• WHAT YOU SHOULD DO:
Recast the rows below as a JSON list of strings, one string per line, leaving out blank lines.

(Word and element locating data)

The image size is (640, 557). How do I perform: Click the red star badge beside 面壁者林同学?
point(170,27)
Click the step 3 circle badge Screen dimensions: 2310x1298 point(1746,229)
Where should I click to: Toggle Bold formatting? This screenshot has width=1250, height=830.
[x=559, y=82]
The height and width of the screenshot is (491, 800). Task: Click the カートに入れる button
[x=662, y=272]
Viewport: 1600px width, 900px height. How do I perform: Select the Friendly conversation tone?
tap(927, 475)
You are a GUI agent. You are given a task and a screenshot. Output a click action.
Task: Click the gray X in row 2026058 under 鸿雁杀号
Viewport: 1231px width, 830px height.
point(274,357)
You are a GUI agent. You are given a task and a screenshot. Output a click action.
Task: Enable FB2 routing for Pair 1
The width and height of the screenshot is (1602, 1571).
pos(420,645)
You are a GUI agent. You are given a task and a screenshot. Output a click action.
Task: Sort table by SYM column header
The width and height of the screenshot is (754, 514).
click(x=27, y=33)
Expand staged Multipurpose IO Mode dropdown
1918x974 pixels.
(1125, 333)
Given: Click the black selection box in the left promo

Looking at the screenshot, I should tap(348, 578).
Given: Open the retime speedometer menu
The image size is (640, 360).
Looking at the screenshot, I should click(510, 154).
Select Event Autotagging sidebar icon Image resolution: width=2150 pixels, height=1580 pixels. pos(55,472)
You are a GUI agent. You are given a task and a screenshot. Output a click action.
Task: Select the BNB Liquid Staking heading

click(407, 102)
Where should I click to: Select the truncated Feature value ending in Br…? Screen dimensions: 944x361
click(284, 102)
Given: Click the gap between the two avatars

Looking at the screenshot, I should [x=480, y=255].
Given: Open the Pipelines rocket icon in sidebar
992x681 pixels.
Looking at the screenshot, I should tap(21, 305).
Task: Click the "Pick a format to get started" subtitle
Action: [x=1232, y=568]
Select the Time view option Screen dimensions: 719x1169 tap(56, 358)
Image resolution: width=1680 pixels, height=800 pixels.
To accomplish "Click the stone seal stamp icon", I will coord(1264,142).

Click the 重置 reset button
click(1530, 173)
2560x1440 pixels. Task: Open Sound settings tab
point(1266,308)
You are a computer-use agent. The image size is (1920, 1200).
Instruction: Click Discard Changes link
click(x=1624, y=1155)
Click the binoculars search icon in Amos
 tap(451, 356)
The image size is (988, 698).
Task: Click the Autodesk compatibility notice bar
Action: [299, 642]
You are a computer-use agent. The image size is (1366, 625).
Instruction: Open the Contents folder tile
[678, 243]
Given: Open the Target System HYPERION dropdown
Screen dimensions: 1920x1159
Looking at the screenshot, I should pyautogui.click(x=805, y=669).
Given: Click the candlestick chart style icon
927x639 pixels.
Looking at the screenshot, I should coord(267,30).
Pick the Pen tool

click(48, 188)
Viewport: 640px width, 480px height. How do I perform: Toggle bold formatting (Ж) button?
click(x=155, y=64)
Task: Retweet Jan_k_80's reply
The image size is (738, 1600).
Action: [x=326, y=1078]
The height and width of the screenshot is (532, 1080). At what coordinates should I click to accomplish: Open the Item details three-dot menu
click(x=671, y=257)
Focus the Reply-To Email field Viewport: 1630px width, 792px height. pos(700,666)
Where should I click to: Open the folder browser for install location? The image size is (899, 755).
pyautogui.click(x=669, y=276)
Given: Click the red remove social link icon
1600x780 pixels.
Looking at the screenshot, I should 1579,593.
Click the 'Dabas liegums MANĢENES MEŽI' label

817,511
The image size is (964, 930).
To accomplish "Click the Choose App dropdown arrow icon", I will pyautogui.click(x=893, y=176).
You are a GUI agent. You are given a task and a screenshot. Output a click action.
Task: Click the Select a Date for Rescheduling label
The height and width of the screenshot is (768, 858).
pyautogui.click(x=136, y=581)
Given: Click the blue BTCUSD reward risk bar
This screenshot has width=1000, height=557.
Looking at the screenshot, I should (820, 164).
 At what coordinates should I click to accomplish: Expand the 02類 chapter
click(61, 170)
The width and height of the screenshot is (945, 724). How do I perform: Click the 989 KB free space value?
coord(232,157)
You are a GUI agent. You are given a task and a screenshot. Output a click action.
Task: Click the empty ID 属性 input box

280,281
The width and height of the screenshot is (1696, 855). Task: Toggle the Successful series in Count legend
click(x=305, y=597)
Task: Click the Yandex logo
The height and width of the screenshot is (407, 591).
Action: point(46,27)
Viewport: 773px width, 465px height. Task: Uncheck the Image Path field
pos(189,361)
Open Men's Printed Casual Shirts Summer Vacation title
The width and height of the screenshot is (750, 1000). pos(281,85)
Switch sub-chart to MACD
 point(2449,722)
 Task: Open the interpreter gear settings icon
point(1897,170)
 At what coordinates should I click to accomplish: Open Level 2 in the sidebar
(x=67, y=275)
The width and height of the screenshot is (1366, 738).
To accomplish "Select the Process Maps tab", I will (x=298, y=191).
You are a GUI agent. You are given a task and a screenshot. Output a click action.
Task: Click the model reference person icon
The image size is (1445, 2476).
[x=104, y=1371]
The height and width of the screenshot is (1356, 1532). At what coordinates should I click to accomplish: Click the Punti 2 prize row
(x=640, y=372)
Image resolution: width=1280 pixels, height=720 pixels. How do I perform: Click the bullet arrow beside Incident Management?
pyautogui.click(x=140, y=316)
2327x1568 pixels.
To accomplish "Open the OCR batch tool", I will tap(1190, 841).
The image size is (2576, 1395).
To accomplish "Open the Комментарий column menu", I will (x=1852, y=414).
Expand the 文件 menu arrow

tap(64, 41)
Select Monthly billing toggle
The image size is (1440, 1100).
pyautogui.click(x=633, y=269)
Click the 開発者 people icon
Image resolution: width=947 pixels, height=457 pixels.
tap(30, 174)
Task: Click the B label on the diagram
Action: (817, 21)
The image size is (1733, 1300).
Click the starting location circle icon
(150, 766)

• PROBLEM SOLUTION:
[
  "The image size is (640, 557). How do I perform: Click the red star badge beside 面壁者林同学?",
  "point(170,27)",
  "Click the step 3 circle badge Screen dimensions: 2310x1298 point(1746,229)",
  "Where should I click to: Toggle Bold formatting? This screenshot has width=1250, height=830.",
  "[x=559, y=82]",
  "The height and width of the screenshot is (491, 800). Task: Click the カートに入れる button",
  "[x=662, y=272]",
  "Viewport: 1600px width, 900px height. How do I perform: Select the Friendly conversation tone?",
  "tap(927, 475)",
  "You are a GUI agent. You are given a task and a screenshot. Output a click action.",
  "Task: Click the gray X in row 2026058 under 鸿雁杀号",
  "Viewport: 1231px width, 830px height.",
  "point(274,357)",
  "You are a GUI agent. You are given a task and a screenshot. Output a click action.",
  "Task: Enable FB2 routing for Pair 1",
  "The width and height of the screenshot is (1602, 1571).",
  "pos(420,645)",
  "You are a GUI agent. You are given a task and a screenshot. Output a click action.",
  "Task: Sort table by SYM column header",
  "The width and height of the screenshot is (754, 514).",
  "click(x=27, y=33)",
  "Expand staged Multipurpose IO Mode dropdown",
  "1918x974 pixels.",
  "(1125, 333)",
  "Given: Click the black selection box in the left promo",
  "Looking at the screenshot, I should tap(348, 578).",
  "Given: Open the retime speedometer menu",
  "The image size is (640, 360).",
  "Looking at the screenshot, I should click(510, 154).",
  "Select Event Autotagging sidebar icon Image resolution: width=2150 pixels, height=1580 pixels. pos(55,472)",
  "You are a GUI agent. You are given a task and a screenshot. Output a click action.",
  "Task: Select the BNB Liquid Staking heading",
  "click(407, 102)",
  "Where should I click to: Select the truncated Feature value ending in Br…? Screen dimensions: 944x361",
  "click(284, 102)",
  "Given: Click the gap between the two avatars",
  "Looking at the screenshot, I should [x=480, y=255].",
  "Given: Open the Pipelines rocket icon in sidebar",
  "992x681 pixels.",
  "Looking at the screenshot, I should tap(21, 305).",
  "Task: Click the \"Pick a format to get started\" subtitle",
  "Action: [x=1232, y=568]",
  "Select the Time view option Screen dimensions: 719x1169 tap(56, 358)",
  "Image resolution: width=1680 pixels, height=800 pixels.",
  "To accomplish \"Click the stone seal stamp icon\", I will coord(1264,142).",
  "Click the 重置 reset button",
  "click(1530, 173)",
  "2560x1440 pixels. Task: Open Sound settings tab",
  "point(1266,308)",
  "You are a computer-use agent. The image size is (1920, 1200).",
  "Instruction: Click Discard Changes link",
  "click(x=1624, y=1155)",
  "Click the binoculars search icon in Amos",
  " tap(451, 356)",
  "The image size is (988, 698).",
  "Task: Click the Autodesk compatibility notice bar",
  "Action: [299, 642]",
  "You are a computer-use agent. The image size is (1366, 625).",
  "Instruction: Open the Contents folder tile",
  "[678, 243]",
  "Given: Open the Target System HYPERION dropdown",
  "Screen dimensions: 1920x1159",
  "Looking at the screenshot, I should pyautogui.click(x=805, y=669).",
  "Given: Click the candlestick chart style icon",
  "927x639 pixels.",
  "Looking at the screenshot, I should coord(267,30).",
  "Pick the Pen tool",
  "click(48, 188)",
  "Viewport: 640px width, 480px height. How do I perform: Toggle bold formatting (Ж) button?",
  "click(x=155, y=64)",
  "Task: Retweet Jan_k_80's reply",
  "The image size is (738, 1600).",
  "Action: [x=326, y=1078]",
  "The height and width of the screenshot is (532, 1080). At what coordinates should I click to accomplish: Open the Item details three-dot menu",
  "click(x=671, y=257)",
  "Focus the Reply-To Email field Viewport: 1630px width, 792px height. pos(700,666)",
  "Where should I click to: Open the folder browser for install location? The image size is (899, 755).",
  "pyautogui.click(x=669, y=276)",
  "Given: Click the red remove social link icon",
  "1600x780 pixels.",
  "Looking at the screenshot, I should 1579,593.",
  "Click the 'Dabas liegums MANĢENES MEŽI' label",
  "817,511",
  "The image size is (964, 930).",
  "To accomplish \"Click the Choose App dropdown arrow icon\", I will pyautogui.click(x=893, y=176).",
  "You are a GUI agent. You are given a task and a screenshot. Output a click action.",
  "Task: Click the Select a Date for Rescheduling label",
  "The height and width of the screenshot is (768, 858).",
  "pyautogui.click(x=136, y=581)",
  "Given: Click the blue BTCUSD reward risk bar",
  "This screenshot has width=1000, height=557.",
  "Looking at the screenshot, I should (820, 164).",
  " At what coordinates should I click to accomplish: Expand the 02類 chapter",
  "click(61, 170)",
  "The width and height of the screenshot is (945, 724). How do I perform: Click the 989 KB free space value?",
  "coord(232,157)",
  "You are a GUI agent. You are given a task and a screenshot. Output a click action.",
  "Task: Click the empty ID 属性 input box",
  "280,281",
  "The width and height of the screenshot is (1696, 855). Task: Toggle the Successful series in Count legend",
  "click(x=305, y=597)",
  "Task: Click the Yandex logo",
  "The height and width of the screenshot is (407, 591).",
  "Action: point(46,27)",
  "Viewport: 773px width, 465px height. Task: Uncheck the Image Path field",
  "pos(189,361)",
  "Open Men's Printed Casual Shirts Summer Vacation title",
  "The width and height of the screenshot is (750, 1000). pos(281,85)",
  "Switch sub-chart to MACD",
  " point(2449,722)",
  " Task: Open the interpreter gear settings icon",
  "point(1897,170)",
  " At what coordinates should I click to accomplish: Open Level 2 in the sidebar",
  "(x=67, y=275)",
  "The width and height of the screenshot is (1366, 738).",
  "To accomplish \"Select the Process Maps tab\", I will (x=298, y=191).",
  "You are a GUI agent. You are given a task and a screenshot. Output a click action.",
  "Task: Click the model reference person icon",
  "The image size is (1445, 2476).",
  "[x=104, y=1371]",
  "The height and width of the screenshot is (1356, 1532). At what coordinates should I click to accomplish: Click the Punti 2 prize row",
  "(x=640, y=372)",
  "Image resolution: width=1280 pixels, height=720 pixels. How do I perform: Click the bullet arrow beside Incident Management?",
  "pyautogui.click(x=140, y=316)",
  "2327x1568 pixels.",
  "To accomplish \"Open the OCR batch tool\", I will tap(1190, 841).",
  "The image size is (2576, 1395).",
  "To accomplish \"Open the Комментарий column menu\", I will (x=1852, y=414).",
  "Expand the 文件 menu arrow",
  "tap(64, 41)",
  "Select Monthly billing toggle",
  "The image size is (1440, 1100).",
  "pyautogui.click(x=633, y=269)",
  "Click the 開発者 people icon",
  "Image resolution: width=947 pixels, height=457 pixels.",
  "tap(30, 174)",
  "Task: Click the B label on the diagram",
  "Action: (817, 21)",
  "The image size is (1733, 1300).",
  "Click the starting location circle icon",
  "(150, 766)"
]